As used in this Section 7.2, incentive compensation means any cash based
incentive compensation, including bonuses (but excluding signing bonuses paid to
a newly hired executive) and is calculated before any reduction on account of
deferrals; short term incentive compensation means incentive compensation for
periods of time of one year or less and long term incentive compensation means
incentive compensation for periods of time of more than one year; targeted long
term or short term incentive compensation, as the case may be, means: (i) if the
incentive compensation plan, program, or arrangement in question designates a
targeted amount or a targeted level of achievement for the Executive, it means
that targeted amount or level, (ii) if the incentive compensation plan, program,
or arrangement in question has only one level of payout for the Executive (other
than zero), it means that level (i.e. the level other than



                                      -13-
<PAGE>   14
zero), (iii) if the incentive compensation plan, program, or arrangement in
question does not designate a targeted amount or level of achievement for the
Executive but does have multiple anticipated levels of possible payout or
achievement for the Executive, it means (in each case excluding from
consideration any level that results in zero payout) the middle level of payout
or achievement for the Executive (or if there are an even number of levels, the
average of the two levels if there are only two levels or the average of the
middle two levels if there are four or more levels), and (iv) in all other
cases, the amount anticipated or projected to be paid under the plan, program,
or arrangement in question at the time the performance period in question
commenced. For purposes of calculating Average Annual Incentive Compensation
under this Section 7.2, in determining the amount of incentive compensation
(short or long term) payable to or targeted for the Executive for any past or
current incentive compensation period or cycle, if the incentive compensation
was for a partial period or cycle (such as where an executive becomes a
participant in an incentive plan after the incentive compensation period or
cycle has commenced so that the award payable to or targeted for the executive
is prorated), such incentive compensation payable to or targeted for the
Executive shall be determined as if the Executive had participated throughout
the complete incentive compensation period or cycle in question. For example,
if, with respect to a 12-month plan that would have paid the Executive incentive
compensation of $12X if the Executive had been a participant for the full plan
year, the Executive became a participant when only seven months were left in the
plan year and the Executive was therefore paid incentive compensation of only
$7X, the Executive would be treated for purposes of this Section 7.2 as if the
Executive had been a participant for the full plan year and had been paid
incentive compensation of $12X under the plan.
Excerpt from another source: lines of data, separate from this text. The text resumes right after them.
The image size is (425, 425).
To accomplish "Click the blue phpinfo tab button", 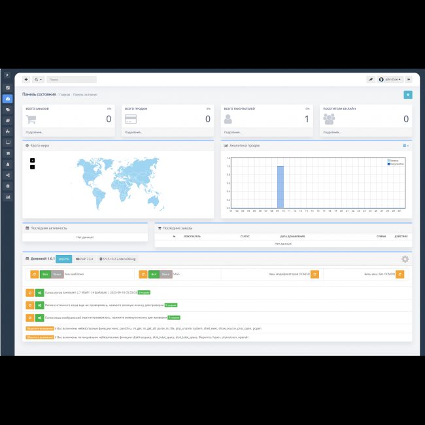I will pos(63,259).
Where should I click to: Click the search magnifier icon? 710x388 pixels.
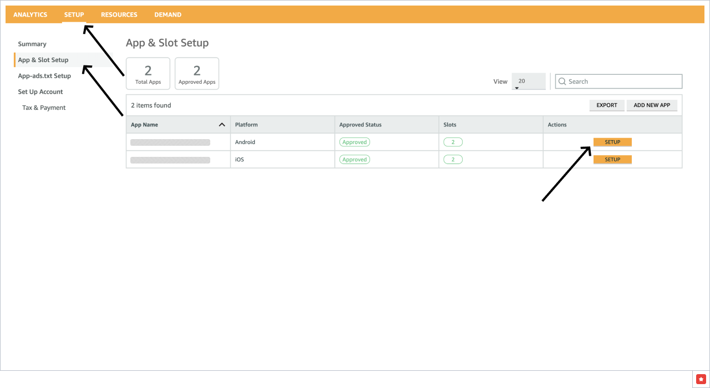562,81
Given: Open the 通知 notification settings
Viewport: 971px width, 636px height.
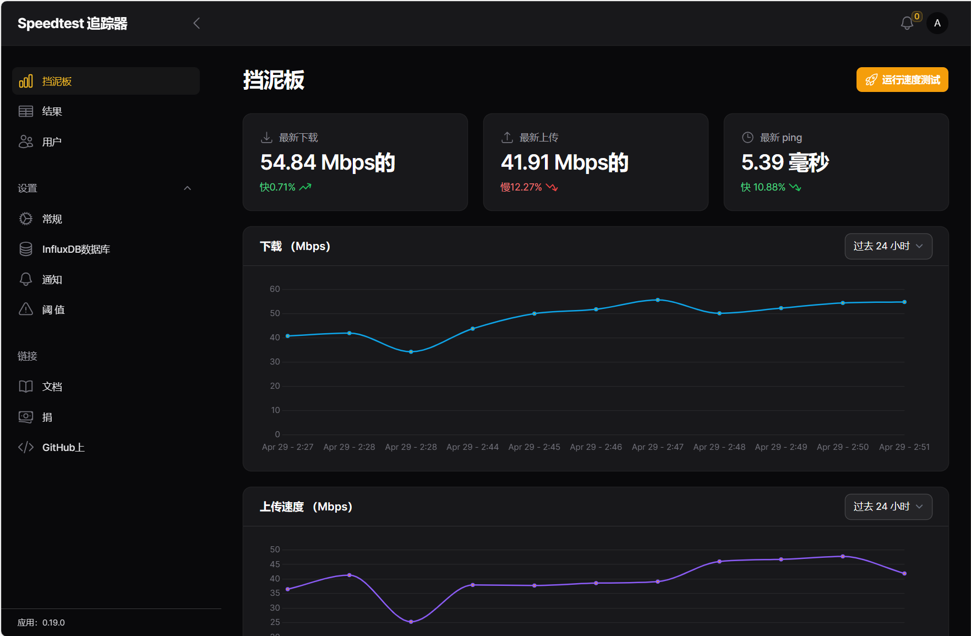Looking at the screenshot, I should tap(52, 279).
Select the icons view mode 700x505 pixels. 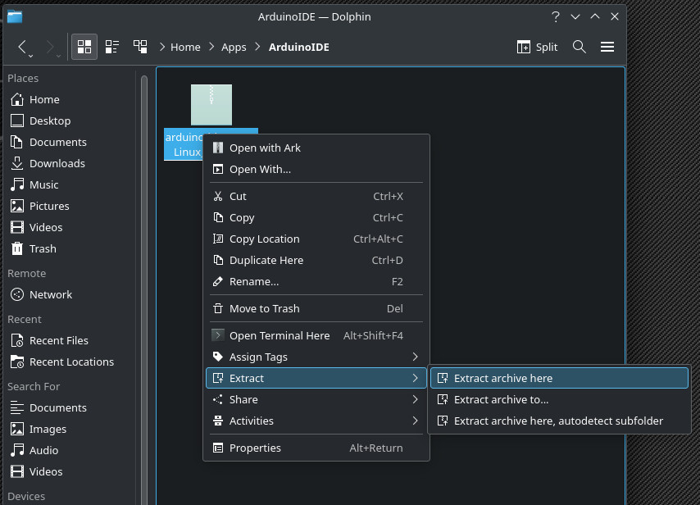84,47
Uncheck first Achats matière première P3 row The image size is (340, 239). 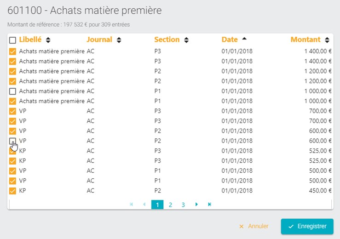click(12, 51)
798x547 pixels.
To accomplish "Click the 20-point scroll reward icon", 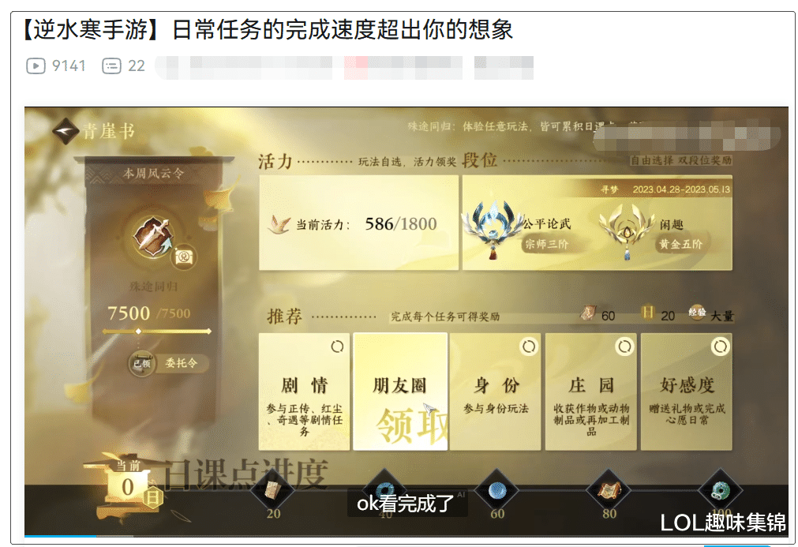I will (x=273, y=492).
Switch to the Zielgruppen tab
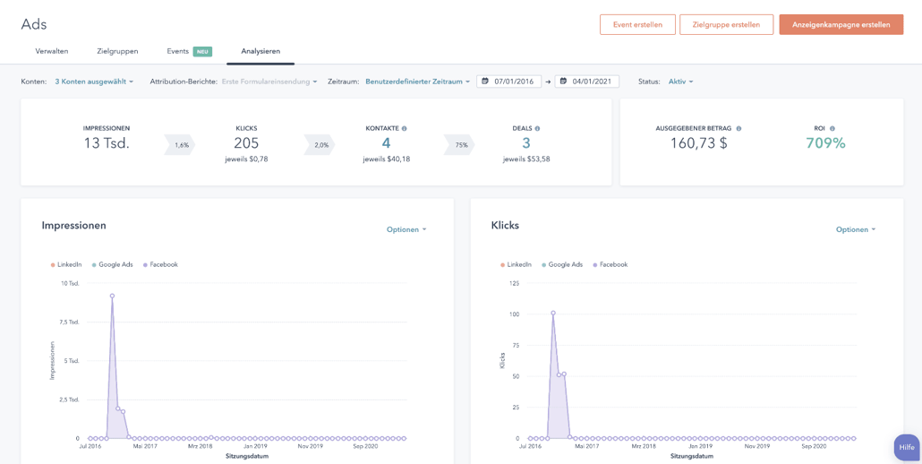 (x=115, y=51)
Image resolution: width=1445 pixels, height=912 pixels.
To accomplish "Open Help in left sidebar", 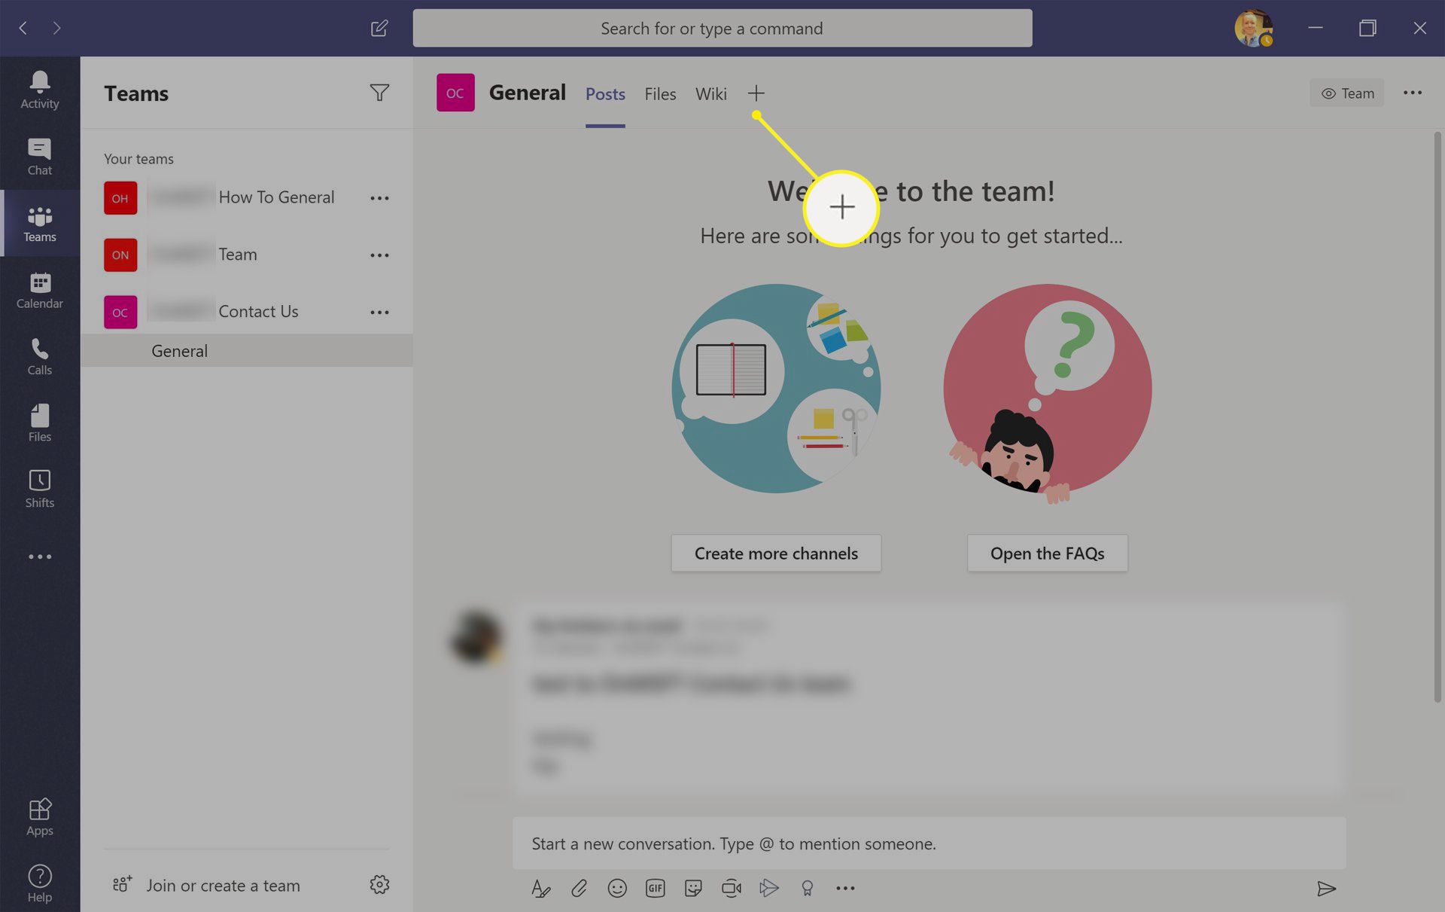I will 40,883.
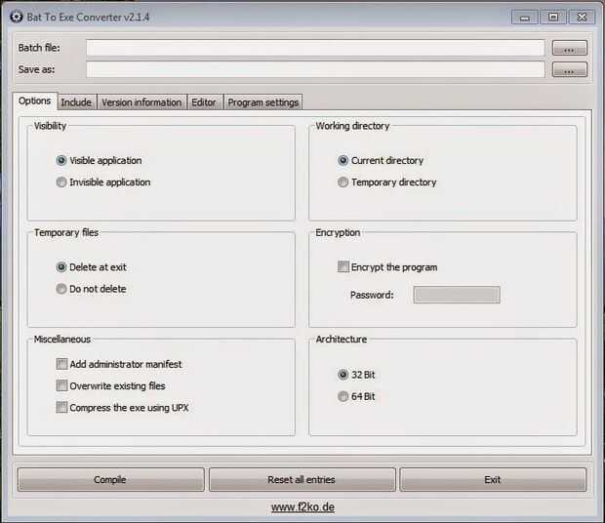Open the www.f2ko.de link
This screenshot has width=605, height=523.
click(303, 506)
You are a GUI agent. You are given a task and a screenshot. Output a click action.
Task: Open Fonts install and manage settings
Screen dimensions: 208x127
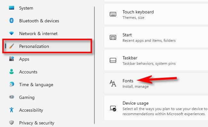(x=156, y=83)
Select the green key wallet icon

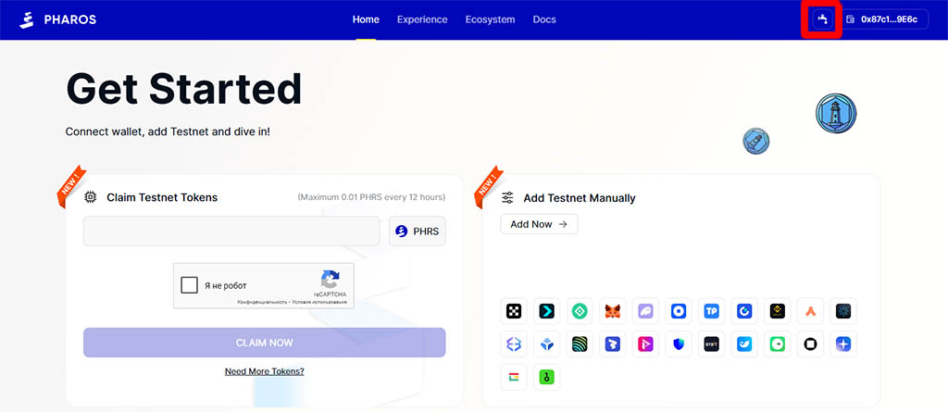[547, 377]
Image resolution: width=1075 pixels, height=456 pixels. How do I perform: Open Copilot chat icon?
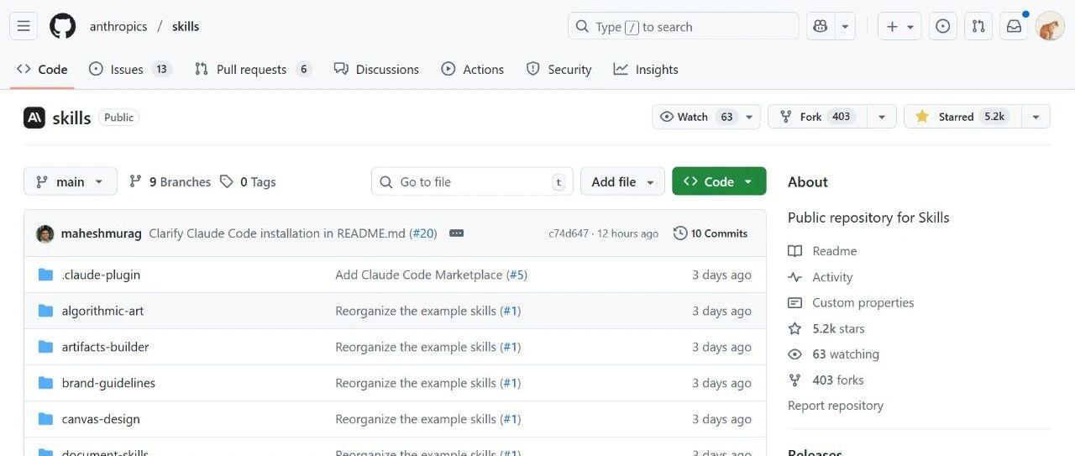click(821, 26)
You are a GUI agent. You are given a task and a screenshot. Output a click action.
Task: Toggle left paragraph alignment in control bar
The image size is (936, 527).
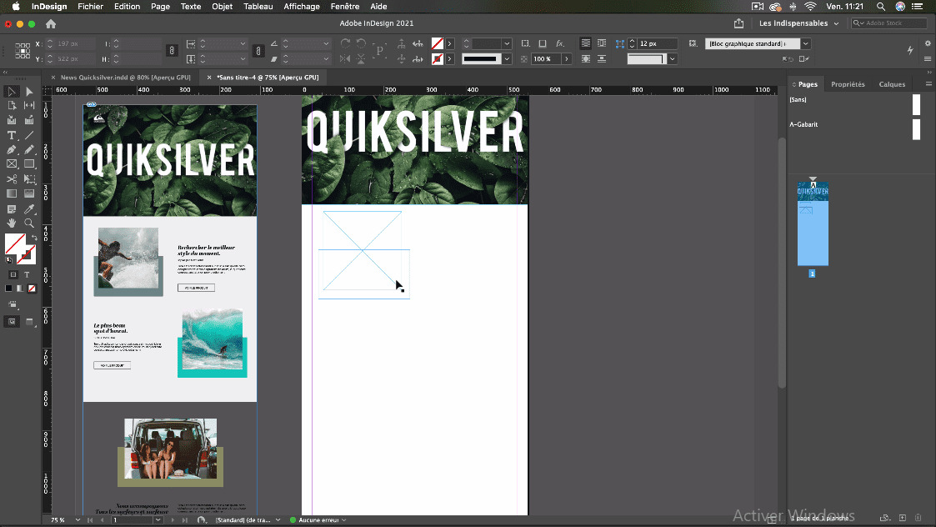click(586, 43)
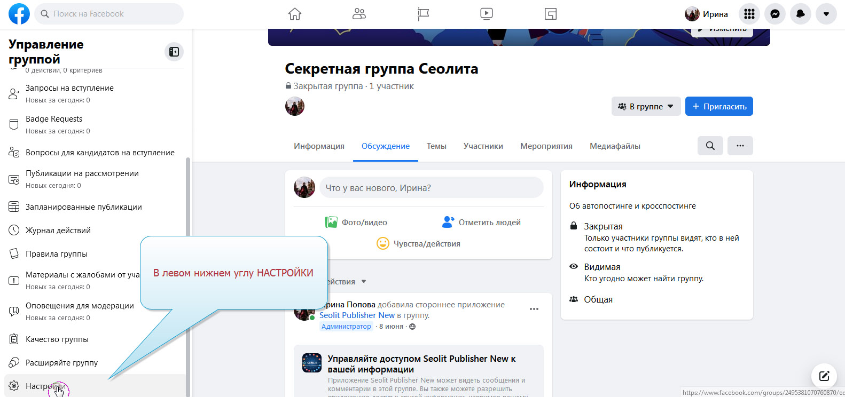Open the Watch video icon
This screenshot has width=845, height=397.
(487, 14)
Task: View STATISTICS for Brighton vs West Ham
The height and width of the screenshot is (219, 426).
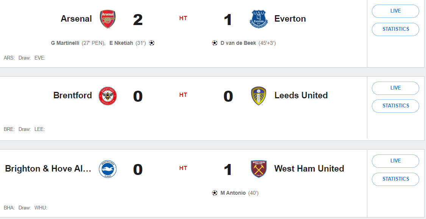Action: click(395, 179)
     7.3   BASE SALARY. The term "Base Salary" means the salary payable to the
Executive from time to time before any reduction for voluntary contributions to
the KeyCorp 401(k) Plan or any other deferral. Base Salary does not include
imputed income from payment by Key of country club membership fees or other
noncash benefits.

     7.4   CAUSE. The employment of the Executive by Key or any of its
Subsidiaries shall have been terminated for "Cause" if, after a Change of
Control and prior to the termination of employment, any of the following has
occurred:

     (a)   the Executive shall have been convicted of a felony,

     (b)   the Executive commits an act or series of acts of dishonesty in the
           course of the Executive's employment which are materially inimical to
           the best interests of Key or a Subsidiary and which constitutes the
           commission of a felony, all as determined by the vote of three
           fourths of all of the members of the Board of Directors of Key (other
           than the Executive, if the Executive is a Director of Key) which
           determination is confirmed by a panel of three arbitrators appointed
           and acting in accordance with the rules of the American Arbitration
           Association for the purpose of reviewing that determination,

     (c)   Key or any Subsidiary has been ordered or directed by any federal or
           state regulatory agency with jurisdiction to terminate or suspend the
           Executive's



                                      -14-
<PAGE>   15
           employment and such order or directive has not been vacated or
           reversed upon appeal, or

     (d)   after being notified in writing by the Board of Directors of Key to
           cease any particular Competitive Activity, the Executive shall
           intentionally continue to engage in such Competitive Activity while
           the Executive remains in the employ of Key or a Subsidiary.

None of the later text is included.